I would actually go a little further and say that McCain's relatively casual approach to the issue insulates him from a good deal of the alarmist rhetoric that his opponents on Right to Life issues would employ against him. After all, it would be an exercise in absurdity for NARAL to try to portray McCain as some kind of zealot, dead set on a course to jail teenagers who seek abortions out of desperation, or persecute abortion providers with midnight office raids. John McCain has been nothing if not practical in his opposition to abortion, and he has been just as consistent in it.

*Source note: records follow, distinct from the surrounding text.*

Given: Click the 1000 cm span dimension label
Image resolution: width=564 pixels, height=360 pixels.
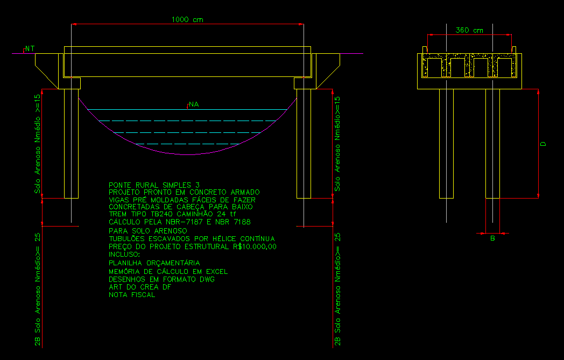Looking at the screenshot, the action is (187, 19).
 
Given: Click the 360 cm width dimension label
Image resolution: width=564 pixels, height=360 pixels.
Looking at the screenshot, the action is (469, 30).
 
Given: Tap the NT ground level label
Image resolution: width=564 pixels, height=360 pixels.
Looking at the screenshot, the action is (30, 48).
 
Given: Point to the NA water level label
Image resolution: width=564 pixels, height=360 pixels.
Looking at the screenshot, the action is (194, 104).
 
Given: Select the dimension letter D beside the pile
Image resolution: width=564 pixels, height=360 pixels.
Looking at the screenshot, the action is (543, 144).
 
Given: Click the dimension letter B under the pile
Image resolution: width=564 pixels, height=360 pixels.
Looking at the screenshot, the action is (493, 238).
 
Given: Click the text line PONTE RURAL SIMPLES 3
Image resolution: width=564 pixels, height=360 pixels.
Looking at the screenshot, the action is (154, 185).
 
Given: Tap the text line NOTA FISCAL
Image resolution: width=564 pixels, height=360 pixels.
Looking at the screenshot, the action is (132, 294).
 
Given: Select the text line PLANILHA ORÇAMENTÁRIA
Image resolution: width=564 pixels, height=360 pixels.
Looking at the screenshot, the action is (154, 263).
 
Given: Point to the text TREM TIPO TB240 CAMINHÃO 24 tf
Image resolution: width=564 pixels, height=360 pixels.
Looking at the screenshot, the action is (172, 214).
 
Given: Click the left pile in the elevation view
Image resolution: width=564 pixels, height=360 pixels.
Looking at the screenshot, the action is (71, 144).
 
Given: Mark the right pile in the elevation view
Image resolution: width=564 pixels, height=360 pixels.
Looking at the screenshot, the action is (304, 144).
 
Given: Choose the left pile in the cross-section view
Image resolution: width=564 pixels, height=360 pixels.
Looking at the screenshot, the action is (446, 144).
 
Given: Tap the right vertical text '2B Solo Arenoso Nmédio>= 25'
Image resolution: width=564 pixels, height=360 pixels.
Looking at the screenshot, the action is (337, 289).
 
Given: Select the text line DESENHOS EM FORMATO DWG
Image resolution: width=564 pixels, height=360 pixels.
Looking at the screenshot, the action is (161, 279).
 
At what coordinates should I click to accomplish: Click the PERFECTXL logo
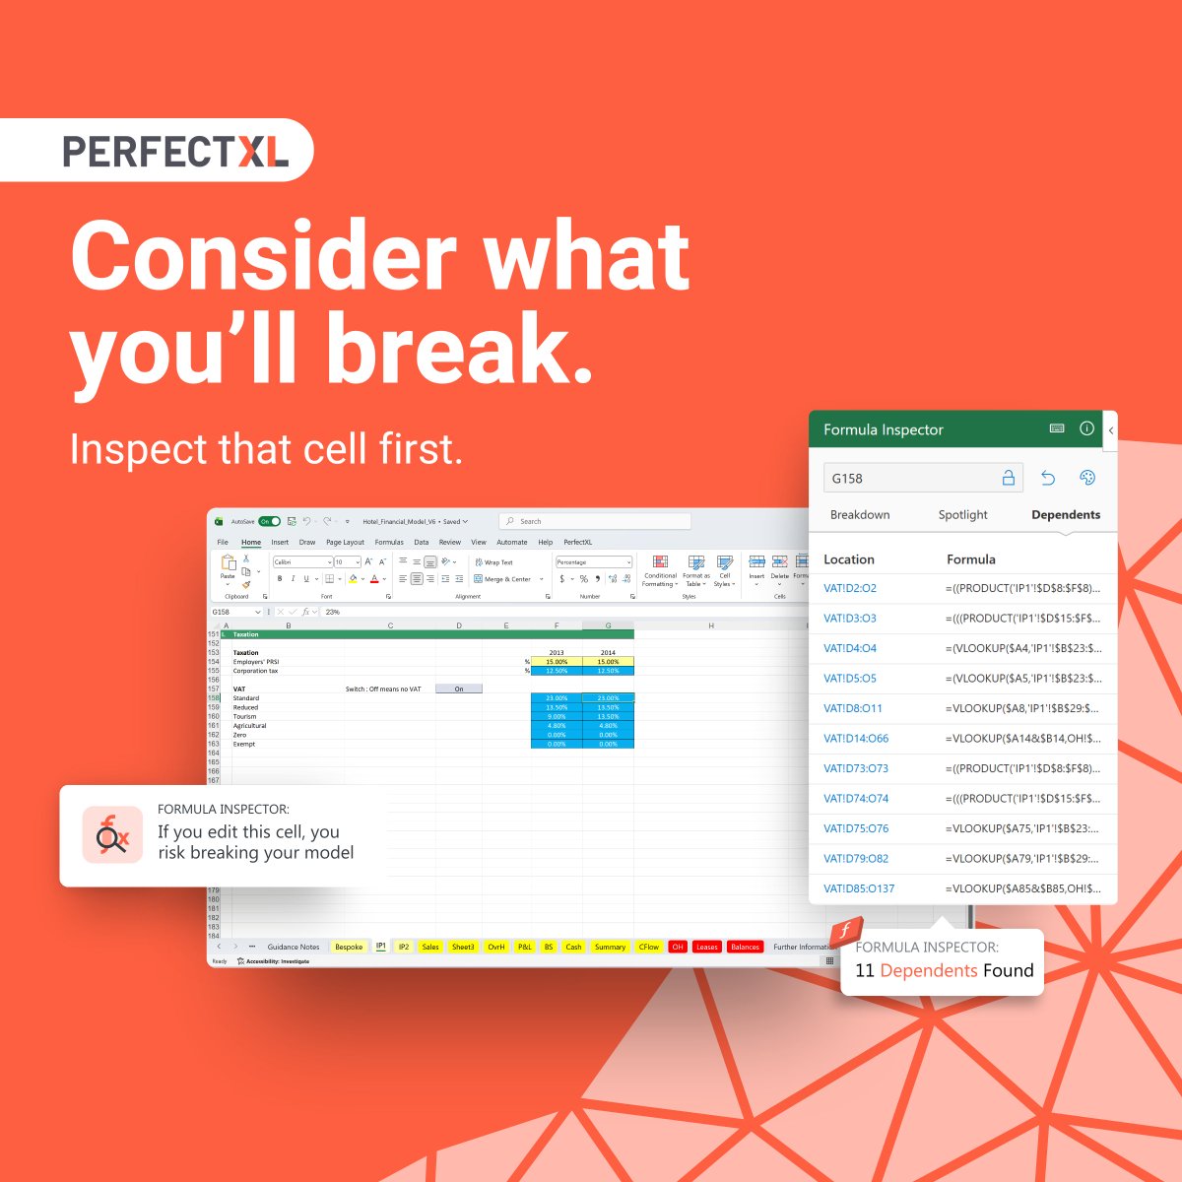175,151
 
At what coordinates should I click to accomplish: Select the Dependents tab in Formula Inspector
1065,514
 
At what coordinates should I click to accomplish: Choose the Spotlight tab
962,514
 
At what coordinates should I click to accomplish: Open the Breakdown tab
859,514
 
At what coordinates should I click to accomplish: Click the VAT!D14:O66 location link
855,738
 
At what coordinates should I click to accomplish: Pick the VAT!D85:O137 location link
859,888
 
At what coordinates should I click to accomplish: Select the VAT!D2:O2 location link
849,588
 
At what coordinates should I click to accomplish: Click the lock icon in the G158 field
1008,478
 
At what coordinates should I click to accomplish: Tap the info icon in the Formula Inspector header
1086,428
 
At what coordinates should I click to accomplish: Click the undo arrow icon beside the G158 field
1048,478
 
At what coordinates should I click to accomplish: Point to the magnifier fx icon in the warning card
111,835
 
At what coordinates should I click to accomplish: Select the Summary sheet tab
610,947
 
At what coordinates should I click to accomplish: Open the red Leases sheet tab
706,947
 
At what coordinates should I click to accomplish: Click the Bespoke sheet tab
349,947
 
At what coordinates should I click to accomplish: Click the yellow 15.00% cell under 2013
557,662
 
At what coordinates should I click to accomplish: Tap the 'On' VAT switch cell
458,689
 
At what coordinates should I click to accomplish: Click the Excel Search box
595,521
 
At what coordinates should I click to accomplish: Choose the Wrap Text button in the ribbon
492,562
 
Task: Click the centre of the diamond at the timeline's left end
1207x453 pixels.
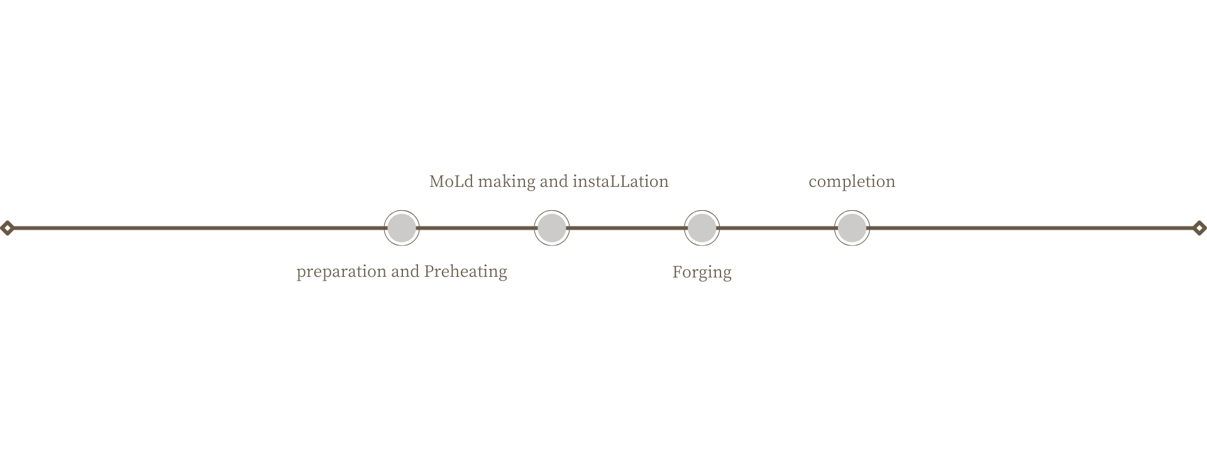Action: (x=7, y=228)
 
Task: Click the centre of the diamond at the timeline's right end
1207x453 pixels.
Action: (x=1199, y=228)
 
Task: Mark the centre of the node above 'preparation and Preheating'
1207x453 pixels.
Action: (x=402, y=228)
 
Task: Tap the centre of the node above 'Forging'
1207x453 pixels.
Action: (x=702, y=228)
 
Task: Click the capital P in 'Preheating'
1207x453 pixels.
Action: (x=429, y=271)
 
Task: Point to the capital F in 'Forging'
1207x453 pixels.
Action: (x=677, y=272)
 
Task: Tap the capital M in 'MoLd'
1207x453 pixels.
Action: (x=437, y=181)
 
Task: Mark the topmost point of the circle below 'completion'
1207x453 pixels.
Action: (x=852, y=210)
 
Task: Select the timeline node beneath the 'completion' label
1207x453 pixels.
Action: (x=852, y=228)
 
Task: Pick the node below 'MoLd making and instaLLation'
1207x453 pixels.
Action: (x=552, y=228)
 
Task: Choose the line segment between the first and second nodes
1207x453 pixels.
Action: (x=477, y=228)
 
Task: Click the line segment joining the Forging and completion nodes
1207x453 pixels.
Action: (x=776, y=228)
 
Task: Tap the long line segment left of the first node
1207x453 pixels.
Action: (x=199, y=228)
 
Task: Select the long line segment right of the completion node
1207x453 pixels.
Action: (x=1031, y=228)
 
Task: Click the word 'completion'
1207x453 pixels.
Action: (x=852, y=182)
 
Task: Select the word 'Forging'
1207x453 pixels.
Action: (x=702, y=272)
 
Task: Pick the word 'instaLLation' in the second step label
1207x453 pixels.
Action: (x=620, y=181)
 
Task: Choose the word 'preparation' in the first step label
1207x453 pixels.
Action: (x=341, y=272)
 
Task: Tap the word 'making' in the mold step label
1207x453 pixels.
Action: (x=507, y=182)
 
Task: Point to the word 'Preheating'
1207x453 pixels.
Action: (x=466, y=272)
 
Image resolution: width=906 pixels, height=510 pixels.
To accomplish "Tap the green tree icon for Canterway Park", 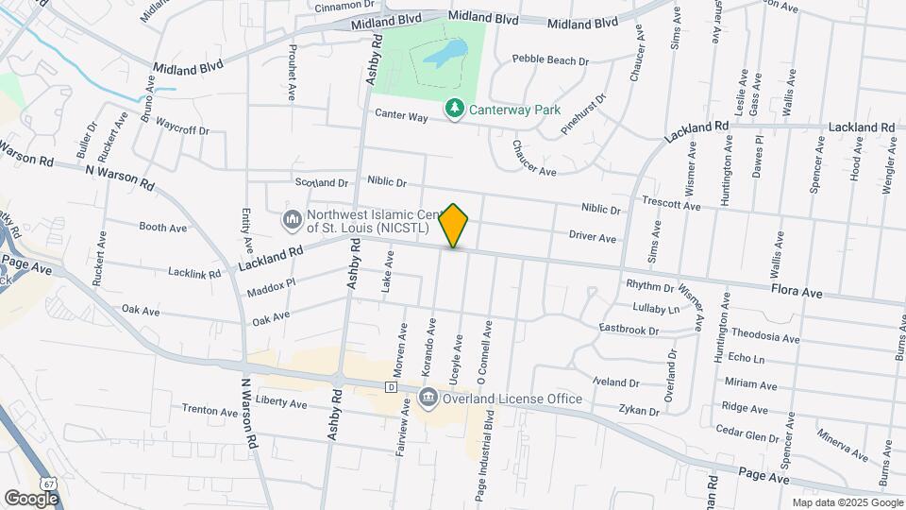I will click(455, 110).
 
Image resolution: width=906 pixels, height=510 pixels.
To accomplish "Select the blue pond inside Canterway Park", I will click(444, 54).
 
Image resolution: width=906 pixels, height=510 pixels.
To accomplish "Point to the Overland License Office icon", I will click(428, 398).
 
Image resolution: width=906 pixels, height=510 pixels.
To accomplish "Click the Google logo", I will click(31, 498).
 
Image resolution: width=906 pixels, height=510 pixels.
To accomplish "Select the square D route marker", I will click(390, 387).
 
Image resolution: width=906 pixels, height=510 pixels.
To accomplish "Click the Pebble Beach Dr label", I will click(550, 60).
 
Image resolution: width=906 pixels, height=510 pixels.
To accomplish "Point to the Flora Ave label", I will click(797, 293).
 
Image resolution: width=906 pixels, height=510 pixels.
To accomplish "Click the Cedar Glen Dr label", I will click(752, 430).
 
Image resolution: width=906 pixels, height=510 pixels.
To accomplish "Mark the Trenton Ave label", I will click(210, 411).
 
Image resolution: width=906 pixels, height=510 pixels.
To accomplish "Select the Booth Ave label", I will click(162, 228).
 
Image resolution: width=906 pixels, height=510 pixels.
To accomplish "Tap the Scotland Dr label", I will click(322, 182).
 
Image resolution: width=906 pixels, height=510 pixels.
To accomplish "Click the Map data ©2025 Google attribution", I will click(847, 502).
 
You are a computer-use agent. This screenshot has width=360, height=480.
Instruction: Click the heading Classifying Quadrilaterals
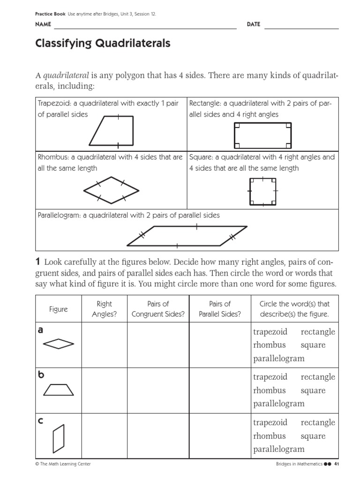coord(103,44)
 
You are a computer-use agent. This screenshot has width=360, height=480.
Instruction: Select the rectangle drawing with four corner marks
coord(262,135)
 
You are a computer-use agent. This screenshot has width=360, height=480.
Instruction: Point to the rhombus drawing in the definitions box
coord(111,190)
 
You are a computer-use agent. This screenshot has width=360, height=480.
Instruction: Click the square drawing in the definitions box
coord(262,191)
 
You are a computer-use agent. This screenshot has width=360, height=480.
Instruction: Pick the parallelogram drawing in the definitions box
coord(187,236)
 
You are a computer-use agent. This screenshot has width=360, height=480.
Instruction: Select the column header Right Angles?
coord(104,309)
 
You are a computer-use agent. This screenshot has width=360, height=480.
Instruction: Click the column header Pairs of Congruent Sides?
coord(158,309)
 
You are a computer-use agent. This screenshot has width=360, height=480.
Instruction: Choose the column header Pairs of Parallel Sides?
coord(220,309)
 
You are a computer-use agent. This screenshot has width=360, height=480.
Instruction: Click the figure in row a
coord(59,345)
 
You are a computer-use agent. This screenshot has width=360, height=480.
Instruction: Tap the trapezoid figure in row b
coord(58,390)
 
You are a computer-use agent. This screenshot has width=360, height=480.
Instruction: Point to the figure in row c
coord(59,436)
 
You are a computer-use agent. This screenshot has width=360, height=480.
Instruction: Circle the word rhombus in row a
coord(269,345)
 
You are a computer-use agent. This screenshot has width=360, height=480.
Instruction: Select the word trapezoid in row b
coord(270,377)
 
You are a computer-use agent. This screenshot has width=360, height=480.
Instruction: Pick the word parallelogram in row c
coord(278,449)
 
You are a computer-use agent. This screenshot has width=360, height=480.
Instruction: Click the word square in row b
coord(313,390)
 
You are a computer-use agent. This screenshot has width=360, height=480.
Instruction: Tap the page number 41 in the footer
coord(336,464)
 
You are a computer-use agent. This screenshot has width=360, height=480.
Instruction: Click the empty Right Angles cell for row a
coord(104,345)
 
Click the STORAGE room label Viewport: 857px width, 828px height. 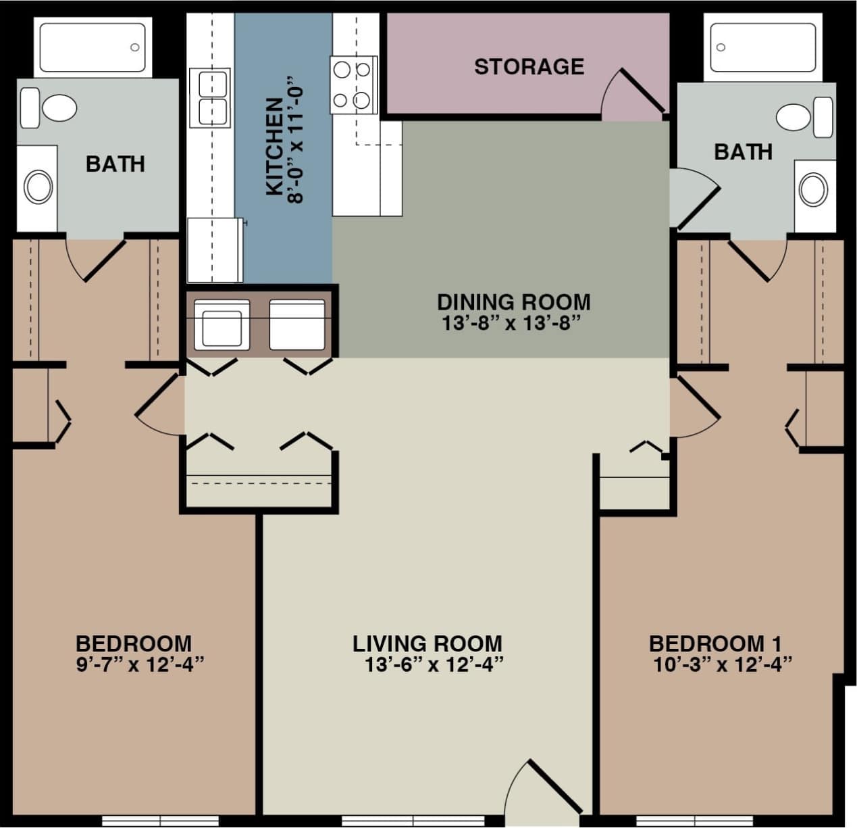coord(529,66)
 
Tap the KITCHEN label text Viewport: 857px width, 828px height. coord(274,147)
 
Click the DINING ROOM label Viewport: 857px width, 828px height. coord(513,301)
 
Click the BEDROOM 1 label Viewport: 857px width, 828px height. coord(715,643)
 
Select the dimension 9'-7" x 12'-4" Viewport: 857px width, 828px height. coord(140,665)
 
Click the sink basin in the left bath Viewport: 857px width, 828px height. coord(38,187)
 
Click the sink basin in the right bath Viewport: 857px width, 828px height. coord(813,190)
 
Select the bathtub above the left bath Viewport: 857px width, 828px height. coord(93,47)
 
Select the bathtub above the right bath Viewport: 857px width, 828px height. coord(762,47)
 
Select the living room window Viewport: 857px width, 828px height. coord(413,821)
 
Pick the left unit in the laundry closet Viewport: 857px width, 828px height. coord(222,324)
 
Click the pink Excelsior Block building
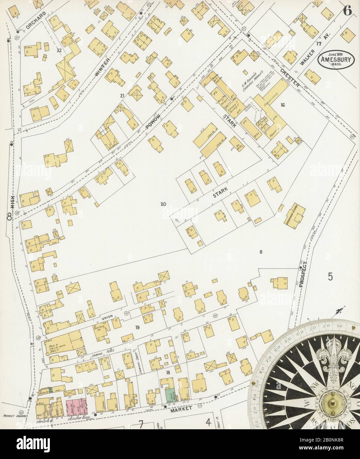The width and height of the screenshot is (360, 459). [76, 400]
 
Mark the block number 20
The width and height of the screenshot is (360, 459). [163, 204]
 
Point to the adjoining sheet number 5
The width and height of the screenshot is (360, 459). [330, 276]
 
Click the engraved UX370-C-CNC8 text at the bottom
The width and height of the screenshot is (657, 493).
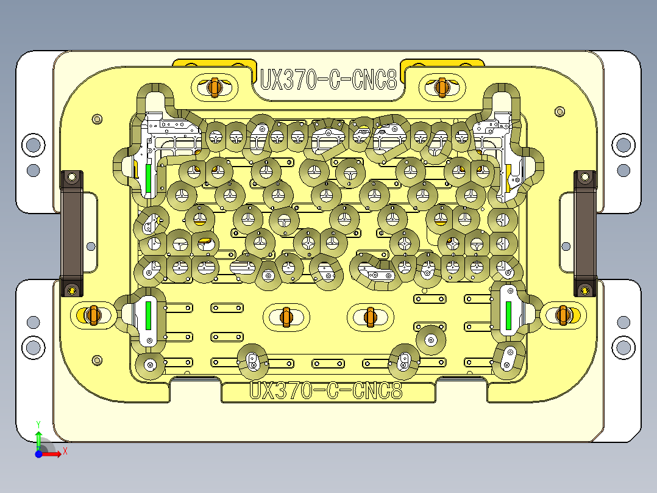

There's also been some concern expressed over his opposition to the ban on federal funding of embryonic stem cell research. I can understand, and indeed sympathize, with those who are concerned with his stance on this issue. At the same time, it seems clear to me that science has largely overtaken the issue and rendered moot much of the clamoring of its proponents, given the efficacy of research on adult stem cells in recent months.

It seems to me that McCain, once presented with all the information that is now available in the area of adult stem cell research, could easily persuaded that to insist on federal funding of embryonic stem cell research would be not only injurious to the good-faith opposition of pro-lifers on the matter, but also an unnecessarily divisive use of taxpayer funds when so much promise lies in the work of the private sector in areas about which there is unanimous acceptance.

Conservatives who are truly concerned about McCain's stance on social issues would do well to consider how much benefit can be drawn from having a person on their side who agrees with them in principle, but not to such an extent that it makes him a canvass for people who would gleefully paint him in the brightest of Luddite hues for it.